2013 National Conference on Parallel Computing Technologies (PARCOMPTECH) (2013)
Feb. 21, 2013 to Feb. 23, 2013
Ranajoy Malakar , Corporate Research and Technology, Siemens Technology Services, Bangalore, India
Naga Vydyanathan , Corporate Research and Technology, Siemens Technology Services, Bangalore, India
Hadoop is a map-reduce based distributed processing framework, frequently used in the industry today, in areas of big data analysis, particularly text analysis. Graphics processing units (GPUs), on the other hand, are massively parallel platforms with attractive performance to price and power ratios, used extensively in the recent years for acceleration of data parallel computations. CUDA or Compute Unified Device Architecture is a C-based programming model proposed by NVIDIA for leveraging the parallel computing capabilities of the GPU for general purpose computations. This paper attempts to integrate CUDA acceleration into the Hadoop distributed processing framework to create a heterogeneous high performance image processing system. As Hadoop primarily is used for text analysis, this involves facilitating efficient image processing in Hadoop.

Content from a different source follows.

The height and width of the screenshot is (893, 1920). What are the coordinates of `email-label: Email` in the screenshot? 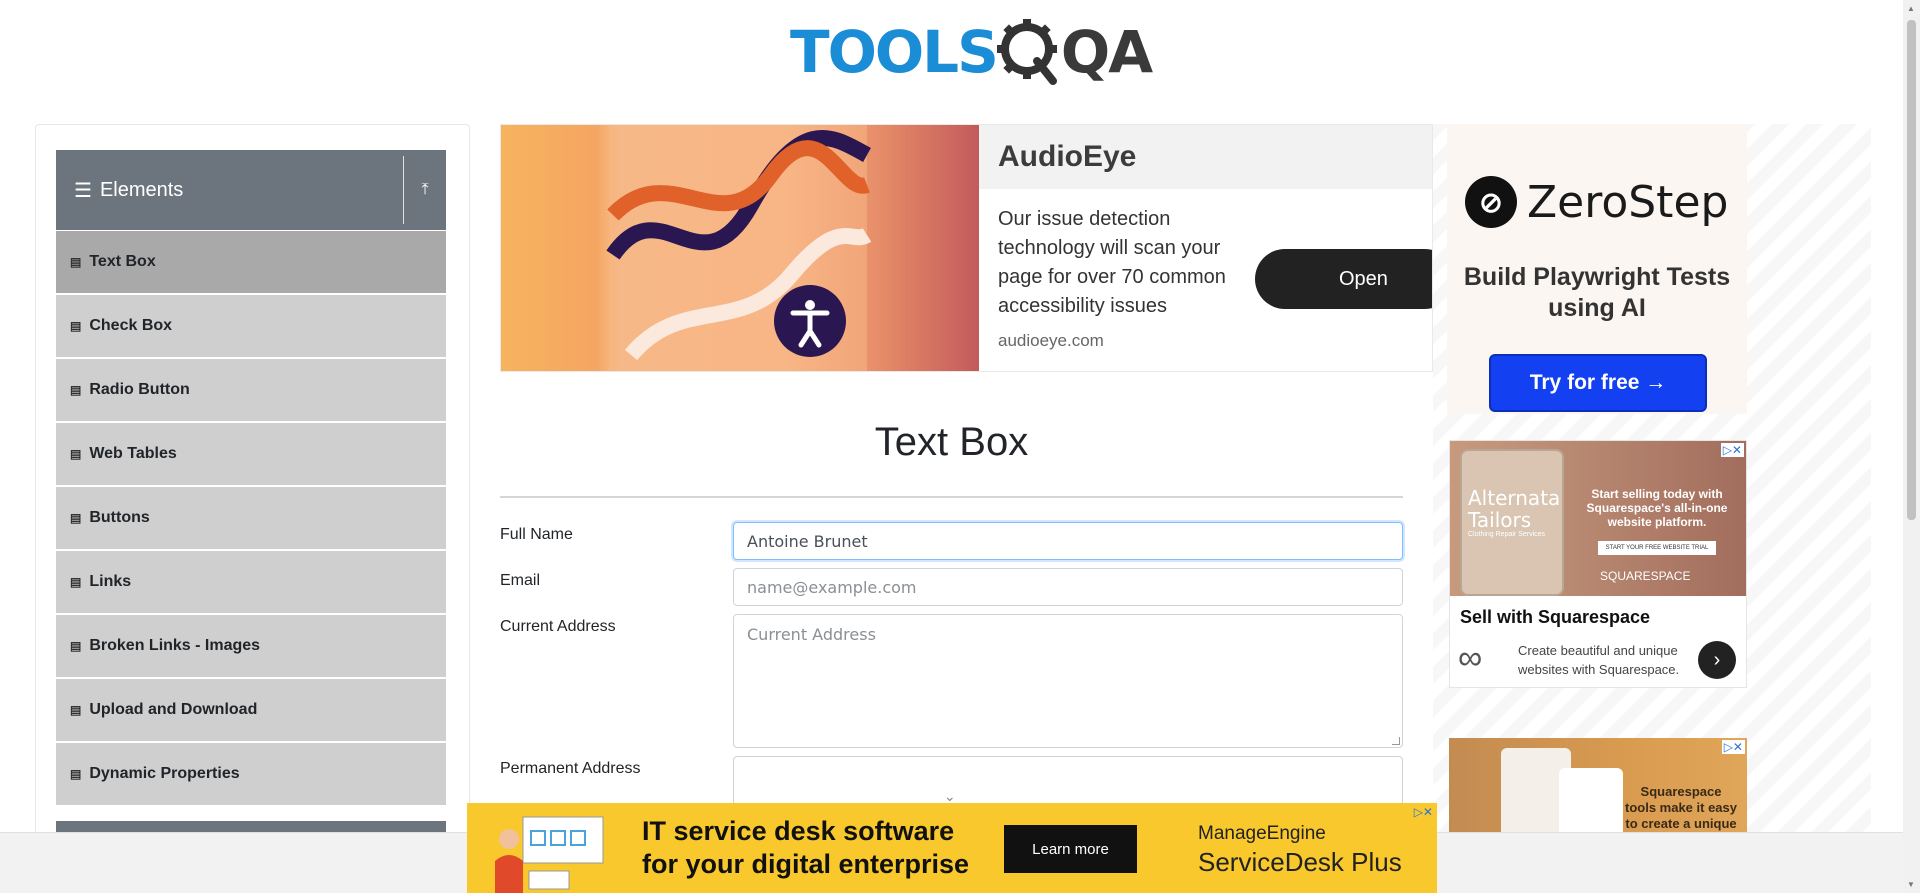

Our experimental evaluations using a Adaboost based face detection algorithm indicate that CUDA-enabling a Hadoop cluster, even with low-end GPUs, can result in a 25% improvement in data processing throughput, indicating that an integration of these two technologies can help build scalable, high throughput, power and cost-efficient computing platforms.
GPGPU, Hadoop, Map-reduce, CUDA
R. Malakar and N. Vydyanathan, "A CUDA-enabled Hadoop cluster for fast distributed image processing," 2013 National Conference on Parallel Computing Technologies (PARCOMPTECH), Bangalore, India, 2013, pp. 1-5.